I doodle some more scraps. Begin to build up their characters. They’re going to need friends. Maybe relations. They will change, but how? How much can I insist on what they do and how much will they resist, wanting to go their own way?

Taking the leap

Much of this lies in the future. I have to leave parts to chance, to the whim of the moment. Those sparks of surprise that you can’t plan for. That keep that holiday feel. The hotel will be built, but who knows which days the sun will shine?

Thelma and Louise - car goes over cliff - movie still - How to start a novel? Charles Harris

Other questions fly at me, to be swatted away or pinned down. What kind of book is this going to be? How funny? How serious? What’s the tone? Who’s narrating?

What are the key moments? The few essential guy ropes that stop the whole caboodle being blown away in a gust of wind.

Holiday or chaos? I still don’t know. I begin to glimpse a possible route through the mist. Nothing can be certain, though, till I start to write the thing itself. Scenes that sound inspirational in planning can die in the writing. While minor characters who are supposed to stay in the background can suddenly explode into life and demand to be centre stage.

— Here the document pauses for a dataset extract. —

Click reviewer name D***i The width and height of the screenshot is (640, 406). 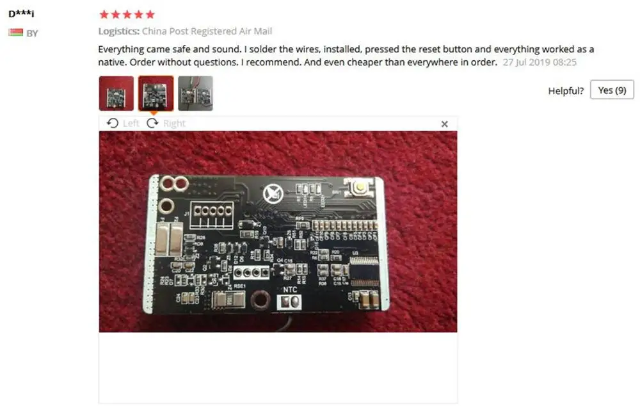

Holiday or chaos? I think it’s in Billy Wilder’s masterpiece noir movie “Double Indemnity” that Fred MacMurray – plotting to murder the husband of the woman he loves – says that you can only plan so far. At some point, you just have to take a leap.

At some point, I’ll leap into the first draft.

How to start a novel? Will I be MacMurray, Butch and Sundance or Thelma and Louise? Freeze frame. Watch this space and I’ll tell you one day if I survive.